begin PAGE EXCERPT

Visualizing 8x oversampling of 4 bit DAC + 5 bit

[mike7877]

I spent some time in paint to contrast a 4 and 5 bit DAC doing the same thing, then the 4 bit DAC with 8x oversampling (increasing its resolution by 1.5 bits, woo!)

Did I do it right?

(yes, it's all+ lol... this ain't music! Just a rising voltage...)

It took me a little while to think over how I was going to do this, then arranging it, counting the pixels for proper spacing so it actually made a bit of sense... (the 5 bit DAC was the perfect device to capture the rising voltage, and perfectly in phase, too! If my brain didn't let me down I probably would've done 5 and 6 bit and just not shown the bottom half... NEXT TIME! lol)

I labelled things so that it's easier to discuss, get clarification, or point out problems

In case it's not obvious, the red-brown vertical lines are the 1x sample rate, and the brown, white, grey, white, grey, white, grey, white are 1, 2, 3, 4, 5, 6, 7, 8 samples for the 8x.

end PAGE EXCERPT

YOUR TASKS -
1. Answer these about the DAC oversampling post:
(a) By how many bits does 8x oversampling raise the 4 bit DAC's resolution?
(b) In what program was the comparison drawn?
(c) What do the red-brown vertical lines show?
2. Please write the next part of the DAC oversampling post, picking up after its final sentence.
The listing that comes next has no connection to the DAC oversampling post.

begin EXTRACTED ENTRIES

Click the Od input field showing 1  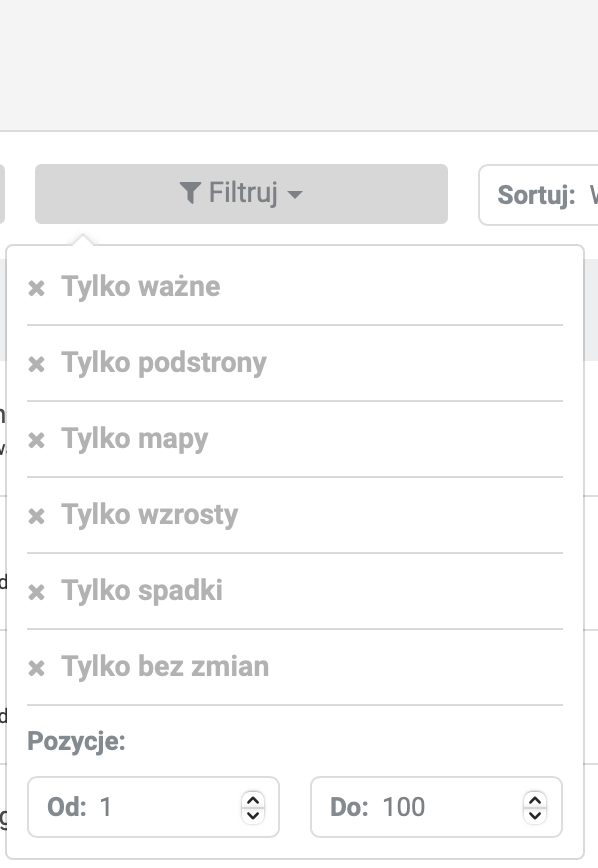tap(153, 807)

end EXTRACTED ENTRIES
begin EXTRACTED ENTRIES

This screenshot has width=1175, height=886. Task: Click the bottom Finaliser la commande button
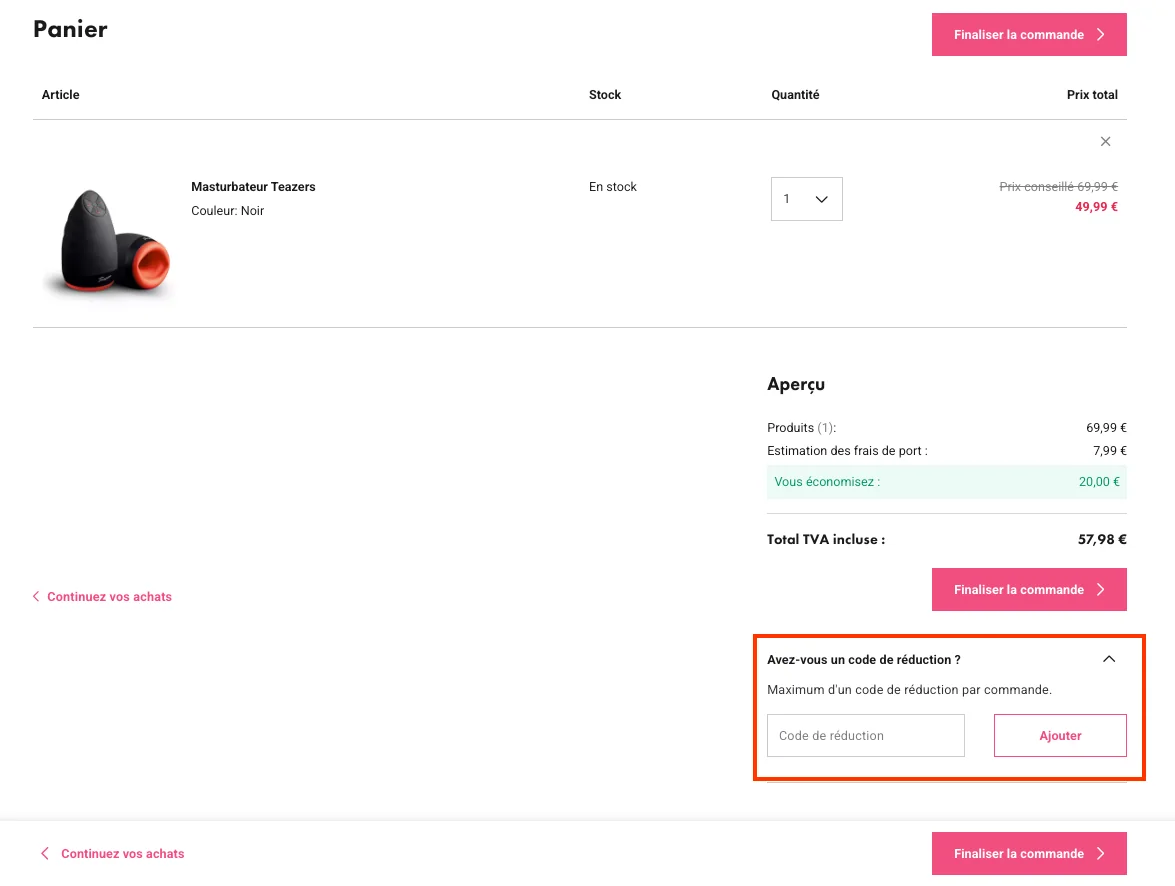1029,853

end EXTRACTED ENTRIES

SET OF ANSWERS -
1.
(a) 1.5 bits
(b) Paint
(c) The 1x sample rate

2.
The blue lines are the 4 bit DAC originally, and the thin red lines over the blue lines are the 8x oversample (corrected) position. When there are no red lines, the blue lines are the red lines, and when the red x is over blue line, it's because the red line has taken its place.
(BTW the black lines are exact to the pixel precision - starting in the same spot (top center) in 1a/2a, and finishing in the top center of 2e, but not 1e, because the 4 bit DAC's 13th step is slightly higher than the 5 bit DAC's 20th)


Is this also how delta-sigma DACs work? Just running at many many many MHz?
Or is this a horrible failing - go back to grade 1 and stay there for 2 years Michael. No recess, no lunch, and 2 hours of homework for every hour you were in school during the day!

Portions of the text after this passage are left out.